I had a customer come in for an oil change and wanted me to check/change the air filter. I opened the lid and this is what I saw.....


0214120839a by stimmie_78, on Flickr

We were surprised it didn't have any codes for a mass air flow sensor.. Yes, they got a new filter in it


----------



## Huge29 (Sep 17, 2007)

So, the case was left off? Not familiar with that cleaner,


----------



## twinkielk15 (Jan 17, 2011)

Lol! Yeah, that looks legit....


----------



## stimmie78 (Dec 8, 2007)

2006-10 Duramax. Arrows are pointing towards the fender in the picture instead of the engine... filter isn't sealing anything..


----------



## pheaz (Feb 11, 2011)

Nice, am not suprised though


----------



## stuckduck (Jan 31, 2008)

I see what the problem is.... they went to NAPA for there know how.... happens all the time o-||


----------



## Last Man Standing (Dec 7, 2011)

stuckduck said:


> I see what the problem is.... they went to NAPA for there know how.... happens all the time o-||


Hahaha :lol: this can be sooo true! It all depends on which employee you get. Some of em hate their jobs and know NOTHING. I got a good one for ya, the other day I took my 09 silverado 1500 into jiffy lube for their premium service. It's covered by a fleet plan so all I have to do sign  well they come in, do their song and dance, try to sell me parts I don't need, and then tell me that everything checks out and she's good to go. So I drive it down to cedar city from SLC and notice that night that she's leaking oil already :x I took it into the jiffy lube down here and the manager looked at it and said "holy cow, not only is that not the right oil filter, it's not even meant to fit any chevy at all." he took it off and said there was no thread damage or anything.
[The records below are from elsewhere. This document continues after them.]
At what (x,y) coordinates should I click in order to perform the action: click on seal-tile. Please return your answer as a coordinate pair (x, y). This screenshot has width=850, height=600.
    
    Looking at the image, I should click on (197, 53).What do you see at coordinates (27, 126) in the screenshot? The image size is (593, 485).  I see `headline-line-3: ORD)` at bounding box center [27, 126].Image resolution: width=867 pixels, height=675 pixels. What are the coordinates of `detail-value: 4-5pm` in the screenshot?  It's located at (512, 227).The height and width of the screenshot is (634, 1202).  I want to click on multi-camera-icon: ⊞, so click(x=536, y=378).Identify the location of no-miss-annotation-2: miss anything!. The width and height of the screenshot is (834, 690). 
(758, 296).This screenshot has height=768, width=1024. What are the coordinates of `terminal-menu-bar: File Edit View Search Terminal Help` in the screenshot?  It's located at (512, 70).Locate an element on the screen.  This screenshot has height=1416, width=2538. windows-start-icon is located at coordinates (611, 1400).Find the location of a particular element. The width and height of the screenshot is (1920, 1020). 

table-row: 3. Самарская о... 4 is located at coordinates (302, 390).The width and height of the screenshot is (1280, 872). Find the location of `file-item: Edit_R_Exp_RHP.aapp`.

Other than that all he could do was say sorry and charge me for the right filter. How's that for some quality service? :evil:


----------



## Critter (Mar 20, 2010)

stuckduck said:


> I see what the problem is.... they went to NAPA for there know how.... happens all the time o-||


I doubt that NAPA installed the filter, that is unless they have a service area.


----------